═════ TEXTO DA PÁGINA

Ao chegarmos ao fim deste século e olharmos para trás, veremos que, nos últimos 20 anos, a renda per capita brasileira terá crescido 0,6% ao ano. Continuando nesse ritmo, necessitaríamos de mais 96 anos para dobrá-la a partir do nível existente em 1980.
Esse desempenho medíocre, que contrasta com o dinamismo verificado nos primeiros quatro quintos do século, pode ser explicado por vários fatores.
Dois deles são os mais importantes e estão, como argumentarei a seguir, intimamente correlacionados: a baixa formação de capital humano e um deficiente sistema de incentivos e punições.
A tese de que capital humano é uma das condições necessárias para um crescimento sustentado já foi amplamente demonstrada em estudos. Além disso é lugar comum dizer que educação é a chave do crescimento brasileiro.
Só que muito pouco foi feito para melhorá-la. O Brasil apresenta os piores indicadores de educação básica entre os países mais relevantes da América Latina, cujos resultados já são bem inferiores aos do Sudeste Asiático.

══════════
═════ TRECHO DA LISTAGEM

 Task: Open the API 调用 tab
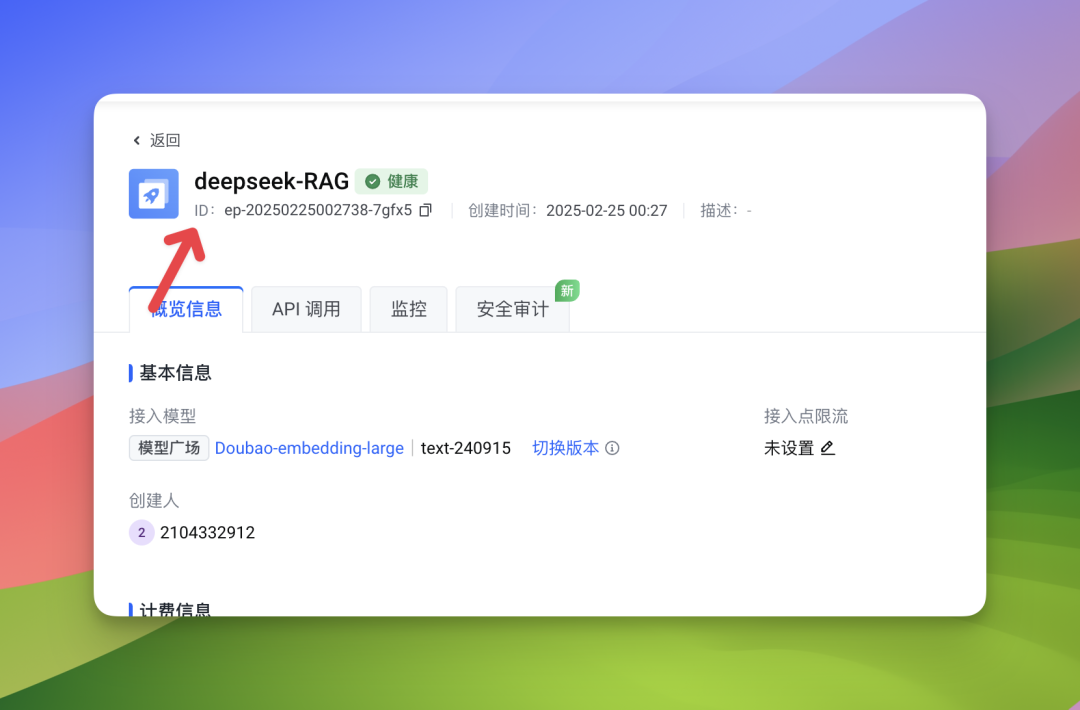point(306,309)
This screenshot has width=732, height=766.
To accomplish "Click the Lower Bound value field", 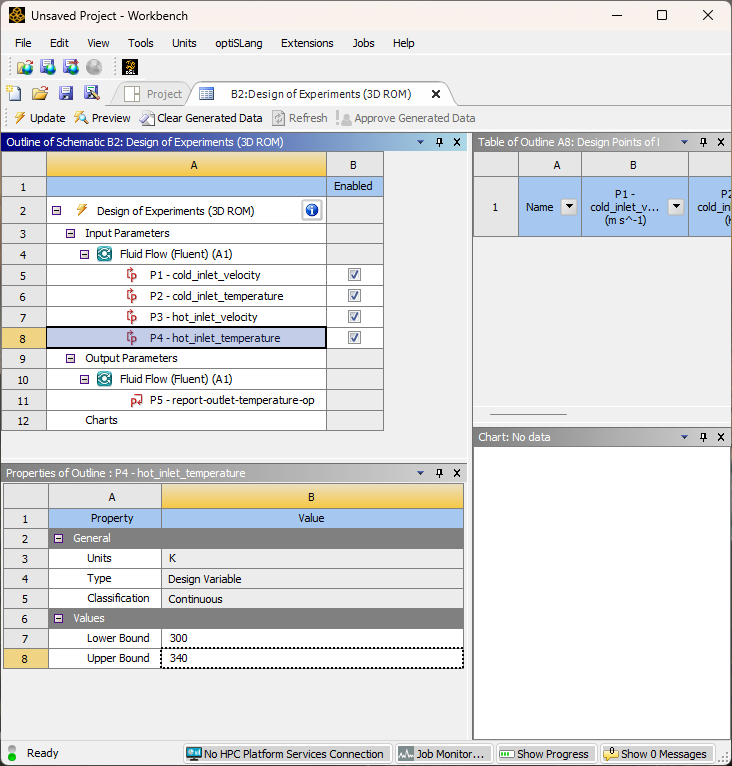I will pyautogui.click(x=311, y=638).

══════════

# [INSTRUÇÕES DE TRABALHO]
1. Responda com base no texto sobre o crescimento brasileiro:
(a) A que taxa anual terá crescido a renda per capita brasileira nos últimos 20 anos?
(b) Nesse ritmo, de quantos anos mais o país precisaria para dobrar a renda a partir do nível de 1980?
(c) Quais são os dois fatores apontados como os mais importantes para o desempenho medíocre?
2. Reescreva o trecho do texto sobre o crescimento brasileiro que começa em "A tese de que" e segue até "do Sudeste Asiático.", substituindo "Sudeste Asiático" por "Leste Asiático".
Responda com base somente no texto sobre o crescimento brasileiro.

# [RESPOSTAS EM ORDEM]
1.
(a) 0,6% ao ano.
(b) 96 anos.
(c) A baixa formação de capital humano e um deficiente sistema de incentivos e punições.

2.
A tese de que capital humano é uma das condições necessárias para um crescimento sustentado já foi amplamente demonstrada em estudos. Além disso é lugar comum dizer que educação é a chave do crescimento brasileiro.
Só que muito pouco foi feito para melhorá-la. O Brasil apresenta os piores indicadores de educação básica entre os países mais relevantes da América Latina, cujos resultados já são bem inferiores aos do Leste Asiático.